__Exercise__. Where a line looks odd, keep it as it is and transcribe all the material.

__Input for this task__.

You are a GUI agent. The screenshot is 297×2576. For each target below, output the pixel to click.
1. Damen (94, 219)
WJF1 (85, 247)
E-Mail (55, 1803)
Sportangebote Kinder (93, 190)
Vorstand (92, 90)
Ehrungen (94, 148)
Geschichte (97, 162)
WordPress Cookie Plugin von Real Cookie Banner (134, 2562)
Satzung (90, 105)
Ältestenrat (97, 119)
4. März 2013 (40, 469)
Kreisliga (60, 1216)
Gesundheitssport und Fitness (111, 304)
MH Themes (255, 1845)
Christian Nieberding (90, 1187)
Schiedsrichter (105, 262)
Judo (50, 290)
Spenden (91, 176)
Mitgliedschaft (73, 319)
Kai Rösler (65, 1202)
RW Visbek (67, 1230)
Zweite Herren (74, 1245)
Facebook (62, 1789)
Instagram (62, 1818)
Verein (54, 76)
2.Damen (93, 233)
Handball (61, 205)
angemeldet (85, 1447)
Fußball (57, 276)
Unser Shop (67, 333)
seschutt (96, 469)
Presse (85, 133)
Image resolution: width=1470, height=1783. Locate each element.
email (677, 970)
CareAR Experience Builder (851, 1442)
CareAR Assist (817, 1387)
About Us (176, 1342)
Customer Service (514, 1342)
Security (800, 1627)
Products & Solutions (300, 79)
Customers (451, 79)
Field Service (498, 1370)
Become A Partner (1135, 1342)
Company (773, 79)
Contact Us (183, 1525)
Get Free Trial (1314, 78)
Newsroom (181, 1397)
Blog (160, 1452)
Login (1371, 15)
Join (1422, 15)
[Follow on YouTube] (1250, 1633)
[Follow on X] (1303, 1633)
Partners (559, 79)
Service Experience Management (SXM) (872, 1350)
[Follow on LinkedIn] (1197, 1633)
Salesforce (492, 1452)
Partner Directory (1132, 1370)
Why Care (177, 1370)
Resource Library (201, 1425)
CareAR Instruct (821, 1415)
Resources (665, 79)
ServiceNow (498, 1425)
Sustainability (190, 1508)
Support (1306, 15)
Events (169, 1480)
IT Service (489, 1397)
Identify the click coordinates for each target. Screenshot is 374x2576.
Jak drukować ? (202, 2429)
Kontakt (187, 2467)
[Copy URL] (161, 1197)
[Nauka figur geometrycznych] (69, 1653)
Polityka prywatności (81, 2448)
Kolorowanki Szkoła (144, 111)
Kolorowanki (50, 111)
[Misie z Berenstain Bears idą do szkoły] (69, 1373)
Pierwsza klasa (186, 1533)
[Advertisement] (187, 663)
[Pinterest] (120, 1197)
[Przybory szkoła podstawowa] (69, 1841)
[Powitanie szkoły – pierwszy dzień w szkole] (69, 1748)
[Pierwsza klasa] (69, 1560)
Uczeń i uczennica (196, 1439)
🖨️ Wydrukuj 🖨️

__Task solution__.
You are a GUI agent. The screenshot is 297×2576. For each target below, output the pixel to click.
1. Damen (94, 219)
WJF1 (85, 247)
E-Mail (55, 1803)
Sportangebote Kinder (93, 190)
Vorstand (92, 90)
Ehrungen (94, 148)
Geschichte (97, 162)
WordPress Cookie Plugin von Real Cookie Banner (134, 2562)
Satzung (90, 105)
Ältestenrat (97, 119)
4. März 2013 (40, 469)
Kreisliga (60, 1216)
Gesundheitssport und Fitness (111, 304)
MH Themes (255, 1845)
Christian Nieberding (90, 1187)
Schiedsrichter (105, 262)
Judo (50, 290)
Spenden (91, 176)
Mitgliedschaft (73, 319)
Kai Rösler (65, 1202)
RW Visbek (67, 1230)
Zweite Herren (74, 1245)
Facebook (62, 1789)
Instagram (62, 1818)
Verein (54, 76)
2.Damen (93, 233)
Handball (61, 205)
angemeldet (85, 1447)
Fußball (57, 276)
Unser Shop (67, 333)
seschutt (96, 469)
Presse (85, 133)
Image resolution: width=1470, height=1783. Locate each element.
email (677, 970)
CareAR Experience Builder (851, 1442)
CareAR Assist (817, 1387)
About Us (176, 1342)
Customer Service (514, 1342)
Security (800, 1627)
Products & Solutions (300, 79)
Customers (451, 79)
Field Service (498, 1370)
Become A Partner (1135, 1342)
Company (773, 79)
Contact Us (183, 1525)
Get Free Trial (1314, 78)
Newsroom (181, 1397)
Blog (160, 1452)
Login (1371, 15)
Join (1422, 15)
[Follow on YouTube] (1250, 1633)
[Follow on X] (1303, 1633)
Partners (559, 79)
Service Experience Management (SXM) (872, 1350)
[Follow on LinkedIn] (1197, 1633)
Salesforce (492, 1452)
Partner Directory (1132, 1370)
Why Care (177, 1370)
Resource Library (201, 1425)
CareAR Instruct (821, 1415)
Resources (665, 79)
ServiceNow (498, 1425)
Sustainability (190, 1508)
Support (1306, 15)
Events (169, 1480)
IT Service (489, 1397)
Identify the click coordinates for each target. Screenshot is 374x2576.
Jak drukować ? (202, 2429)
Kontakt (187, 2467)
[Copy URL] (161, 1197)
[Nauka figur geometrycznych] (69, 1653)
Polityka prywatności (81, 2448)
Kolorowanki Szkoła (144, 111)
Kolorowanki (50, 111)
[Misie z Berenstain Bears idą do szkoły] (69, 1373)
Pierwsza klasa (186, 1533)
[Advertisement] (187, 663)
[Pinterest] (120, 1197)
[Przybory szkoła podstawowa] (69, 1841)
[Powitanie szkoły – pierwszy dzień w szkole] (69, 1748)
[Pierwsza klasa] (69, 1560)
Uczeń i uczennica (196, 1439)
🖨️ Wydrukuj 🖨️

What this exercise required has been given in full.